* [Brief 1]
Using the excerpt on US diplomacy, answer the following:
(a) Who took the photograph of the Acholi child?
(b) For how long had the Lord's Resistance Army been committing atrocities when the peace accord was signed?
(c) What word has Kissinger used for America's belief that its principles are universal?
* [Brief 2]
Carry on the excerpt on US diplomacy and realism from the point where it stops.

[BEGIN Text excerpt]

US Diplomacy: Realism and Reality

An Acholi child in Northern Uganda in 2007, as the first internally displaced Acholi people began to return to their villages after the signing of a peace accord intended to end more than twenty years of atrocities by the Lord’s Resistance Army; photograph by Sara Terry from Forgiveness and Conflict: Lessons from Africa, just published by 10(X) Editions
Sara Terry
An Acholi child in Northern Uganda in 2007, as the first internally displaced Acholi people began to return to their villages after the signing of a peace accord intended to end more than twenty years of atrocities by the Lord’s Resistance Army; photograph by Sara Terry from Forgiveness and Conflict: Lessons from Africa, just published by 10(X) Editions

How is a statesman to advance his nation’s interests? For as long as states have existed, diplomats have grappled with this question. And among US diplomats, Henry Kissinger is most associated with the realpolitik approach, arguing that the job of the statesman is to manage relationships—with allies and adversaries alike—to maximize his nation’s security, prosperity, and power.

In Kissinger’s view, America’s tragic flaw has been believing that our principles are universal principles, and seeking to extend human rights far beyond our nation’s borders. This “messianic” belief, as he has characterized it, has repeatedly led American statesmen to make decisions that have undermined our interests and weakened our standing in the world—from pursuing costly humanitarian interventions to abandoning leaders who, while perhaps repressive, helped safeguard our security.

[END Text excerpt]
[BEGIN Provided material]

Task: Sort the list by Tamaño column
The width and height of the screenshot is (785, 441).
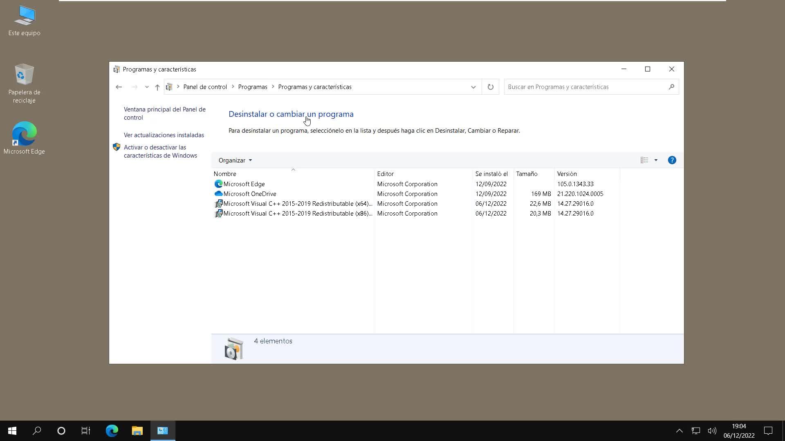Action: [527, 174]
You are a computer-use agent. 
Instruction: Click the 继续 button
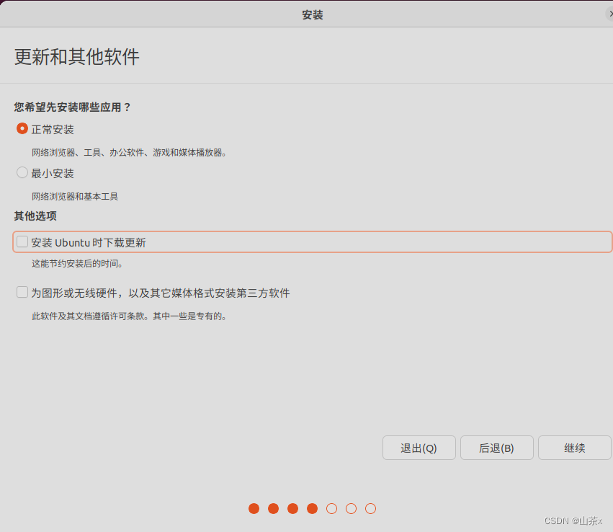(574, 448)
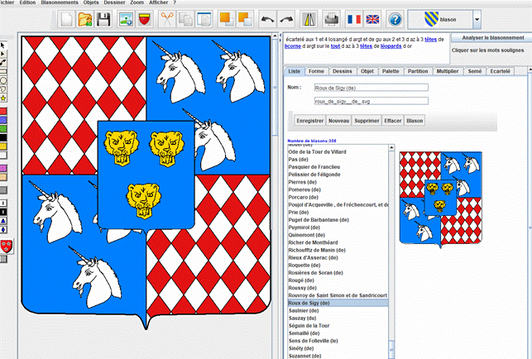Click the undo arrow icon
This screenshot has width=532, height=359.
coord(267,18)
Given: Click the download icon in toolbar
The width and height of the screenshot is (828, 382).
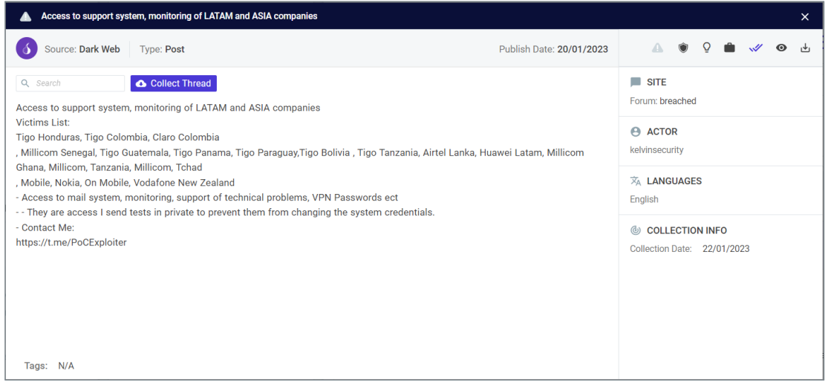Looking at the screenshot, I should coord(805,48).
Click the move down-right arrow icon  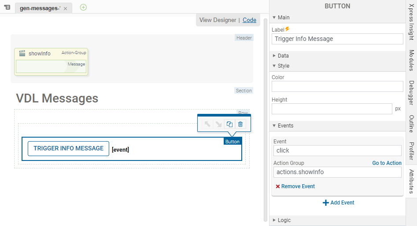218,124
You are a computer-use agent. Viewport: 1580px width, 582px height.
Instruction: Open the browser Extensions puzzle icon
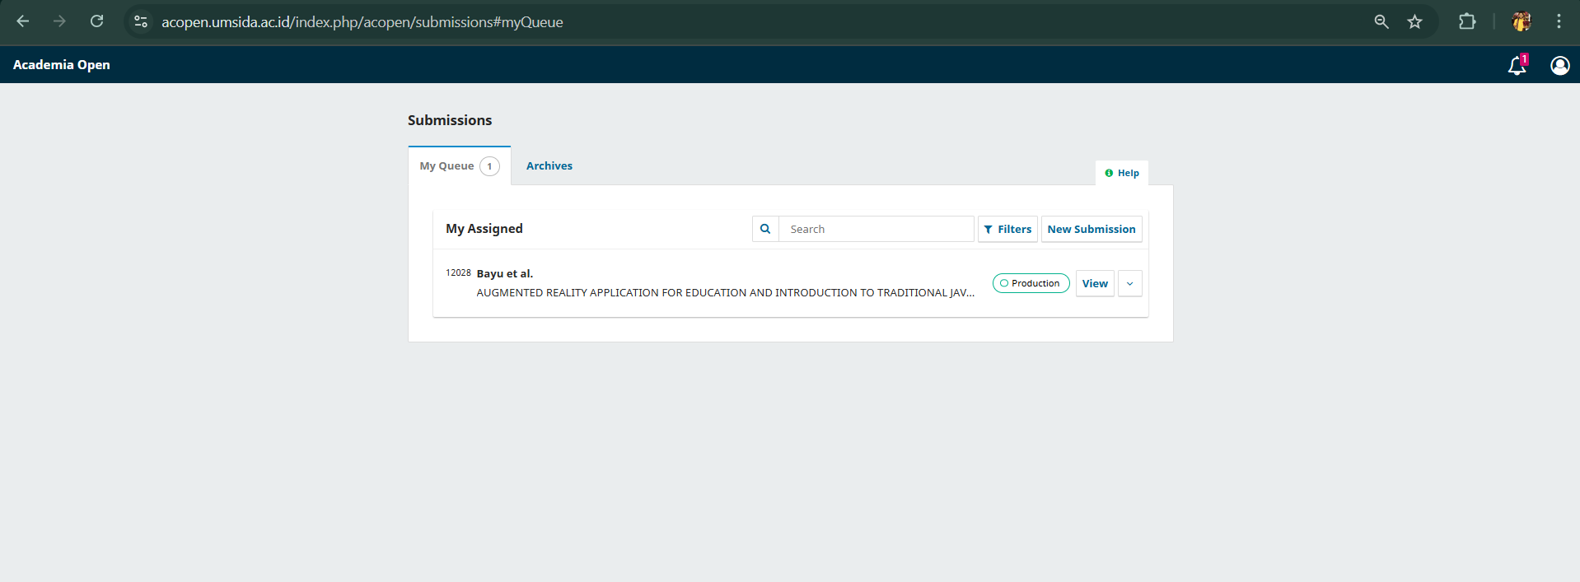point(1467,22)
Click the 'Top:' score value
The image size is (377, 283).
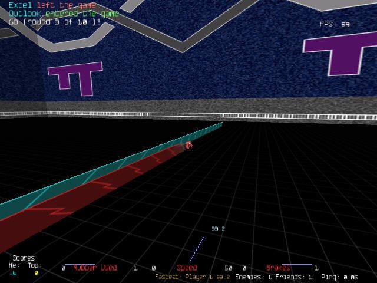[x=36, y=273]
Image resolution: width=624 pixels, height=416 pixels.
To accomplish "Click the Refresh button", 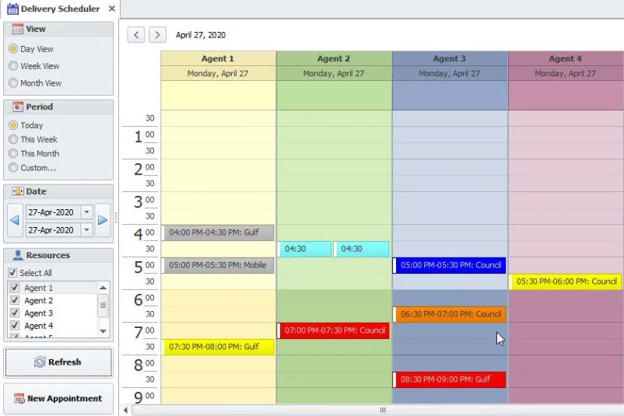I will [58, 362].
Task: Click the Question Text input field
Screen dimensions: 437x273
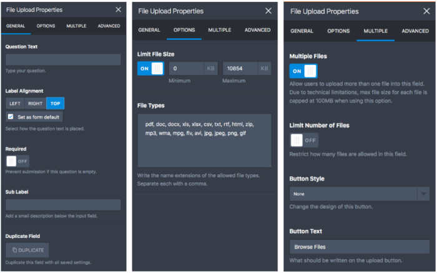Action: [x=63, y=60]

[END Provided material]

* [Written response 1]
(a) Sara Terry
(b) More than twenty years
(c) "Messianic"

* [Written response 2]
“No nation,” Kissinger wrote in Diplomacy,

has ever imposed the moral demands on itself that America has. And no country has so tormented itself over the gap between its moral values, which are by definition absolute, and the imperfection inherent in the concrete situations to which they must be applied.

The implication here is that the importance we place on how America’s actions affect people beyond our own borders often stands in direct opposition to the policies that are in the best interest of the people within our borders. Effective statecraft, Kissinger and fellow realists have argued, is best achieved by staying focused on managing the relationships between nations.

I would like to put forward a simple thesis that should no longer be at all controversial: it is now objectively the case that our national interests are increasingly affected not just by what happens between states, but also by how people are treated within states. Even if we all agree, with Kissinger, that states intrinsically seek to maximize their self-interest, it is precisely our self-interest that requires us to get better at improving human security in the service of national security.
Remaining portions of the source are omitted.